Post by Geoff Chandler » Tue Oct 18, 2011 3:02 am

Hi Sabrina.

"Ok I think that Lorin didn't mean it to be offensive..."

Lorin was not offensive period.

That note was backed up with experience of teaching juniors he nailed it
in a publication aimed at juniors.

We cannot have writers looking over their shoulders in case they might
upset someone. If that happens we might as well all give up and let Fritz do all the notes.

The lad got upset because he lost. That is the sign of a good chess player.

The lad cried himself to sleep when he saw his loss in print?
He needs reminding it's just a game and there will be plenty of his wins
in print in the future.
He also needs to learn shrug off a loss. It happens.

How long was it between the loss and the infamous note appearing?
Brooding over a loss for any more than a day is pointless.
It's not like he was winning and chucked it. (those are the worse losses).
Sounds like the wee lad is putting himself under needless pressure.

(Rohan, believe me, if you won every game of chess you would soon
get bored. No challenge, losses are good, they make you play better next time.)

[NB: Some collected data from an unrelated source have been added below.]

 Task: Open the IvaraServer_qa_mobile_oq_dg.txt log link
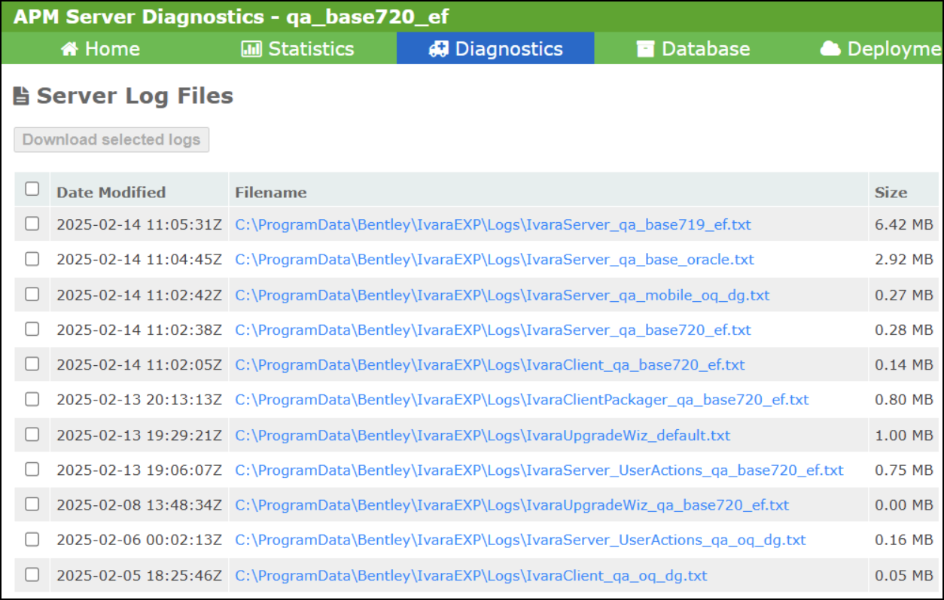[502, 295]
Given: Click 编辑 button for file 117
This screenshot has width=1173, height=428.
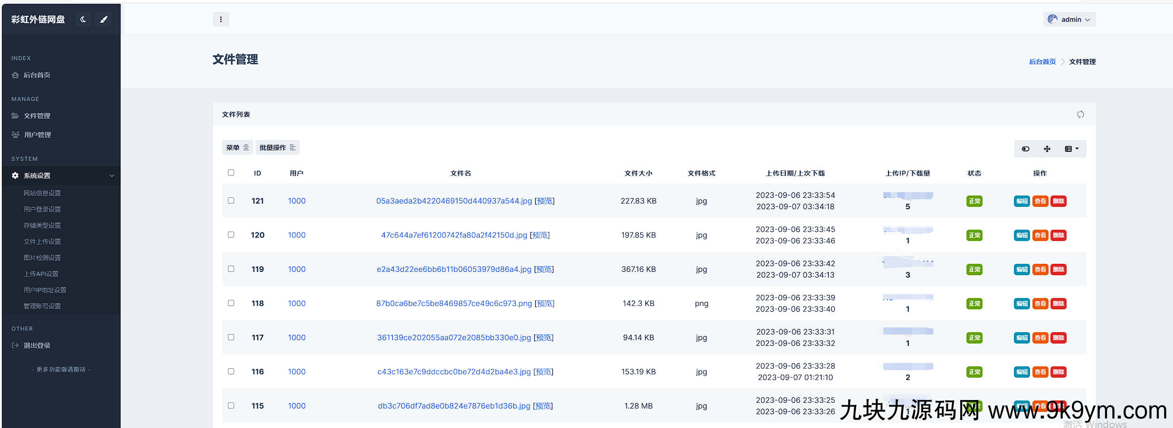Looking at the screenshot, I should click(x=1022, y=338).
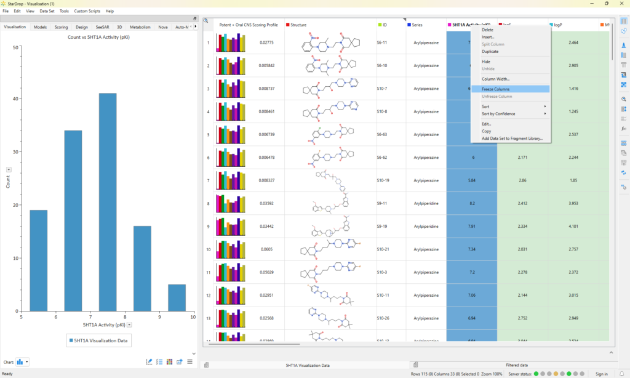The width and height of the screenshot is (630, 378).
Task: Open the chart color palette grid icon
Action: [169, 361]

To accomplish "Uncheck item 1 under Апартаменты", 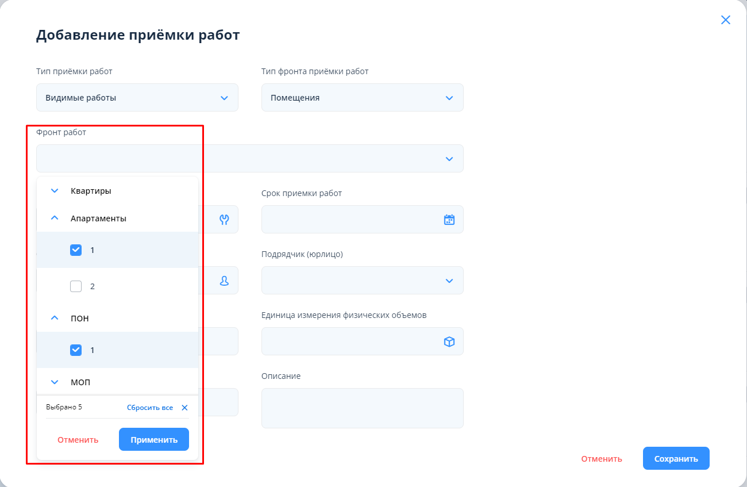I will [x=76, y=250].
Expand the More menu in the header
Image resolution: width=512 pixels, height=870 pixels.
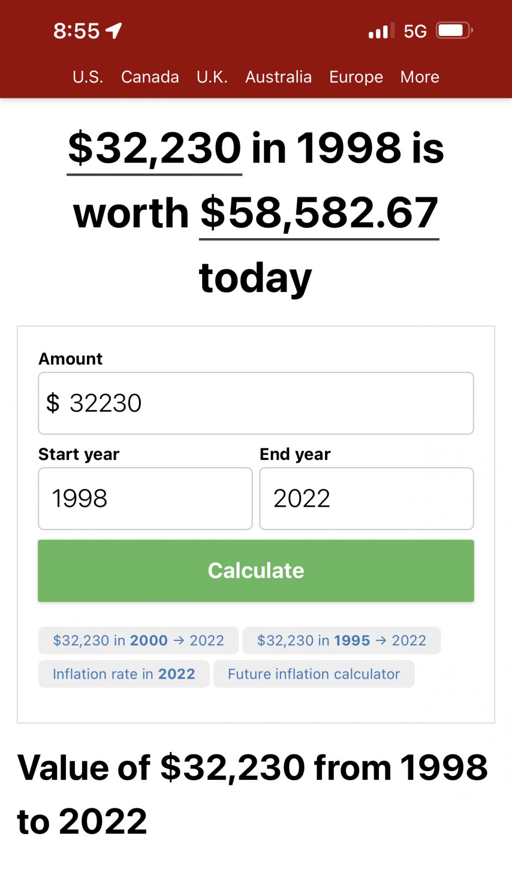pos(420,77)
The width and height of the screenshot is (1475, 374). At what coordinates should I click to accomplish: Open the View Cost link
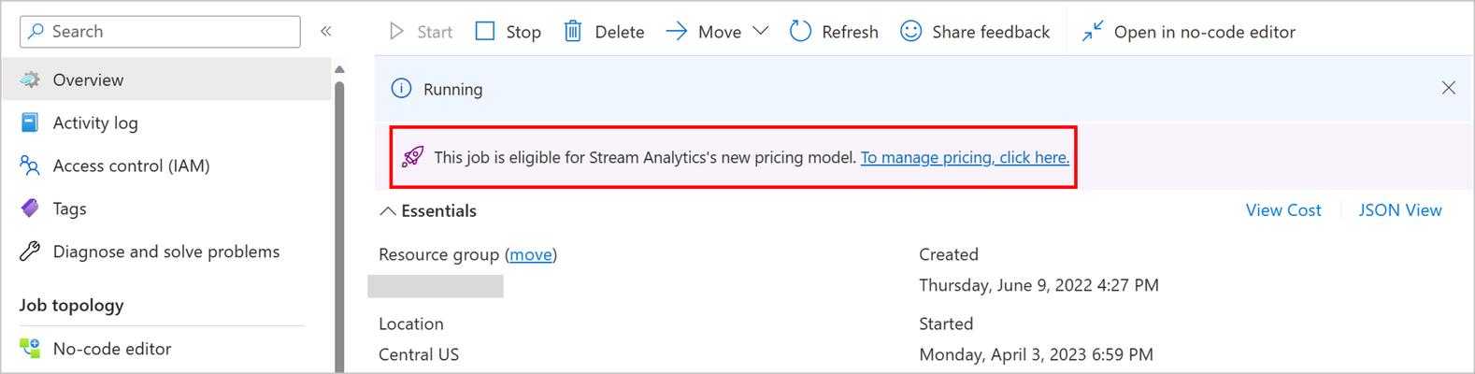click(1283, 210)
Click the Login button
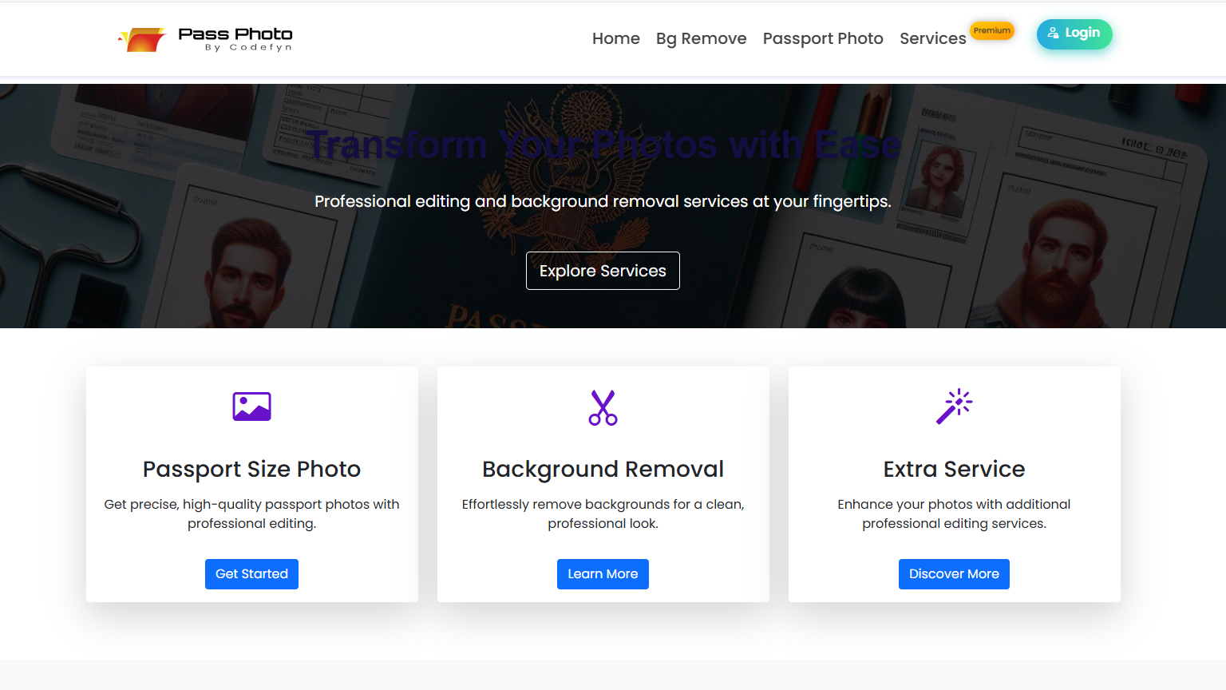The height and width of the screenshot is (690, 1226). pos(1074,34)
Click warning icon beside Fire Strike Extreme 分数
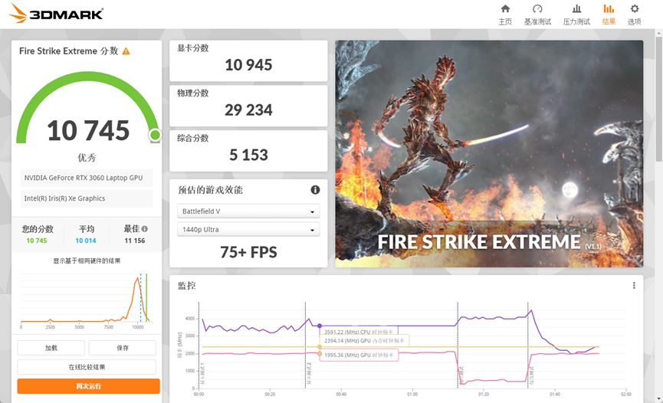The width and height of the screenshot is (663, 403). [x=126, y=51]
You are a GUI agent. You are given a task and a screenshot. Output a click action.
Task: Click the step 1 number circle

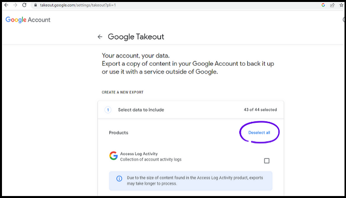click(x=108, y=110)
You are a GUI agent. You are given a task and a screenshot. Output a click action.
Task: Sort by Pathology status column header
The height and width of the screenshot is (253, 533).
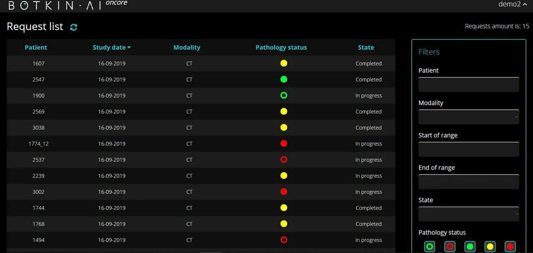point(281,48)
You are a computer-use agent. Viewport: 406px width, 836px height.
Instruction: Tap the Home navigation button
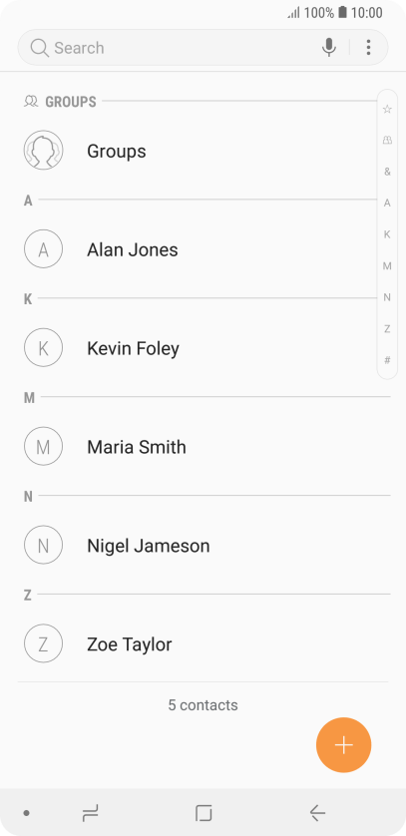(203, 813)
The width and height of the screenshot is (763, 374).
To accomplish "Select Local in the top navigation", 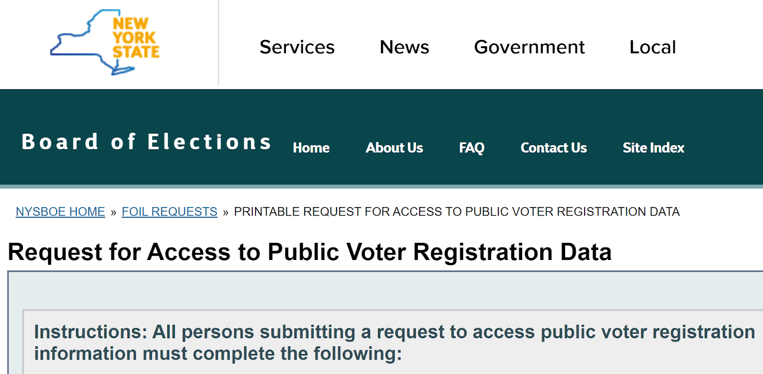I will 652,47.
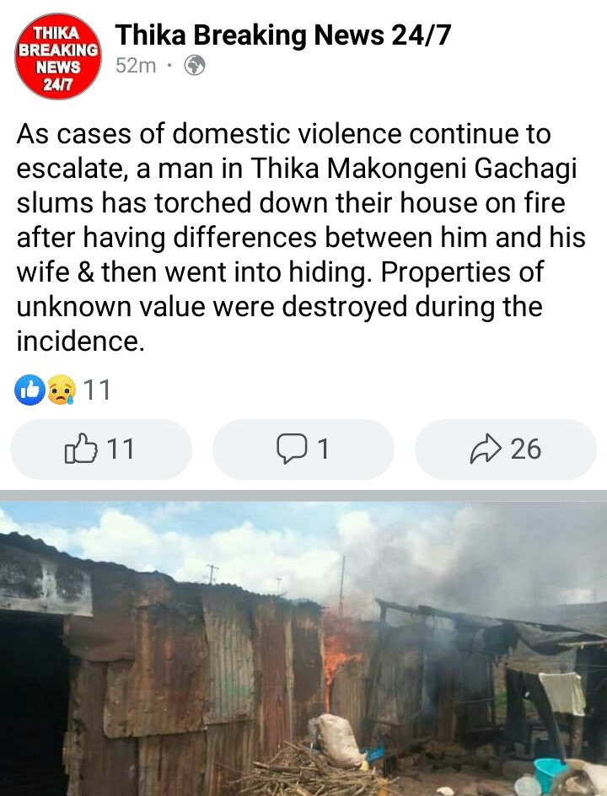Click the share arrow icon
Image resolution: width=607 pixels, height=796 pixels.
pyautogui.click(x=486, y=449)
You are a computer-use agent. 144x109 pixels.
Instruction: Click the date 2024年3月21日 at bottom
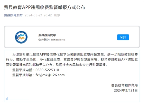click(x=126, y=90)
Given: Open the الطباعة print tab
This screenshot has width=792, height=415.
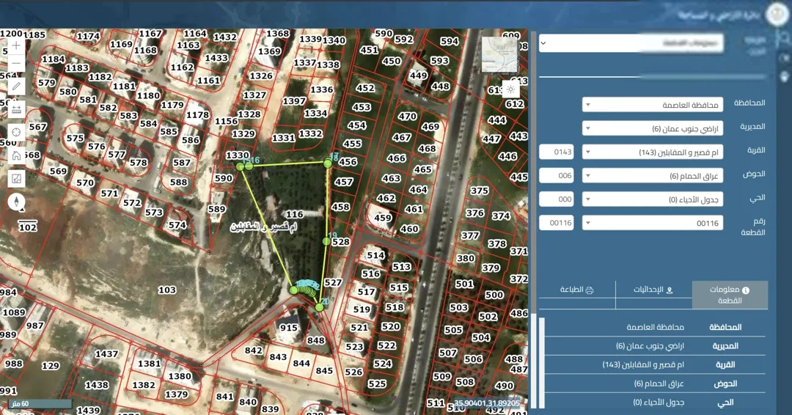Looking at the screenshot, I should pyautogui.click(x=577, y=290).
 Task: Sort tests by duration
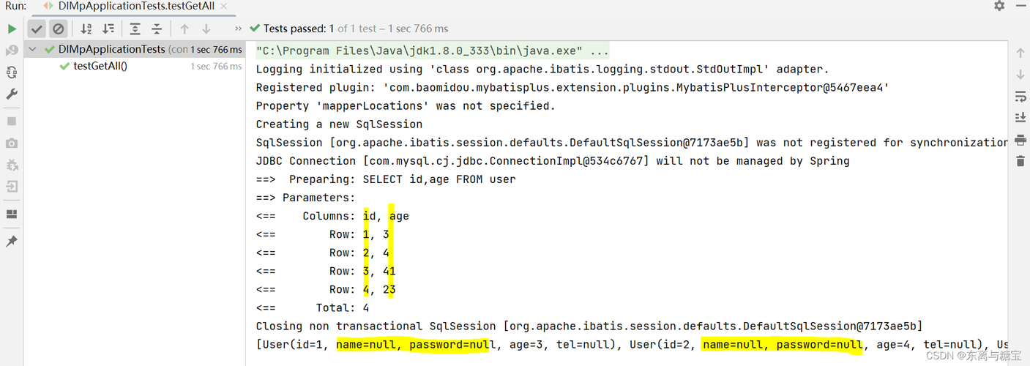pyautogui.click(x=108, y=29)
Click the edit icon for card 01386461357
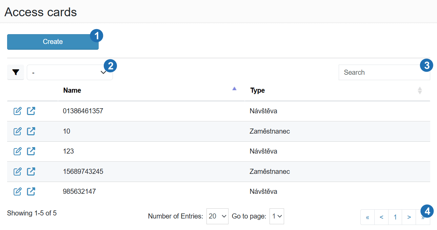The image size is (437, 230). pos(17,111)
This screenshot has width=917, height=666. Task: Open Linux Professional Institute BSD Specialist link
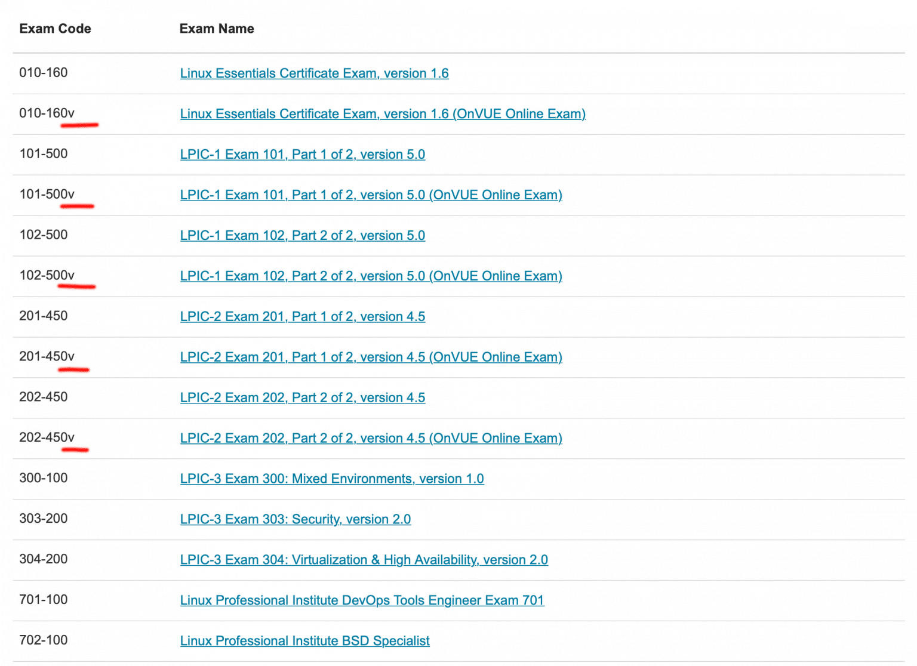click(x=304, y=642)
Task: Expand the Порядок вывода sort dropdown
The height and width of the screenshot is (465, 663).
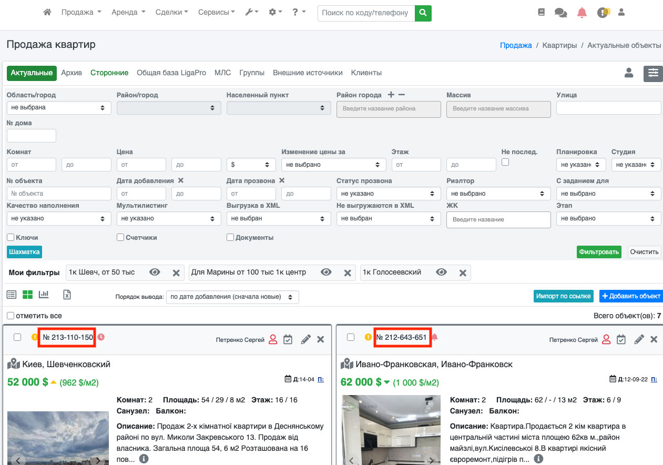Action: click(232, 297)
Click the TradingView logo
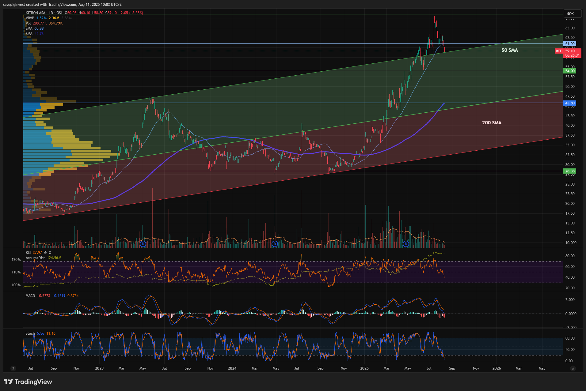 click(28, 382)
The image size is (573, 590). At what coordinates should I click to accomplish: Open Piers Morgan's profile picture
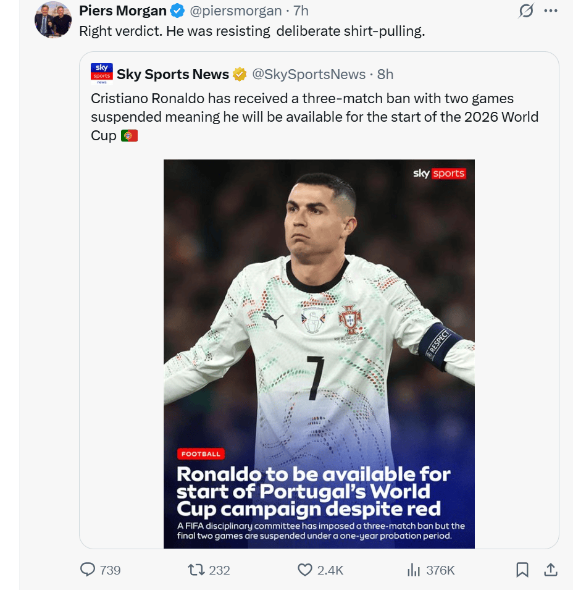[x=53, y=20]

I played over the game, Black played well White had an off day.
We all play games like that, when all the pieces fall on the wrong squares.
That was one of them. Simply tell yourself you can play better than that
(and the lad can) Shrug it off and go outside and play a game of football.

John Upham asked:

"What term(s) could be more appropriate in your opinion?"

What indeed.

9.Nb3

"This very plausible and not bad move which would have been played
by many adult and more experienced players...etc...etc...etc."

By the time you had finished 9.Nb3 would have become 9.Nb3!!

Finally.

"Children learn much more from their losses than their wins."

As posted by Krishna Shiatis here on the 29th October 2010.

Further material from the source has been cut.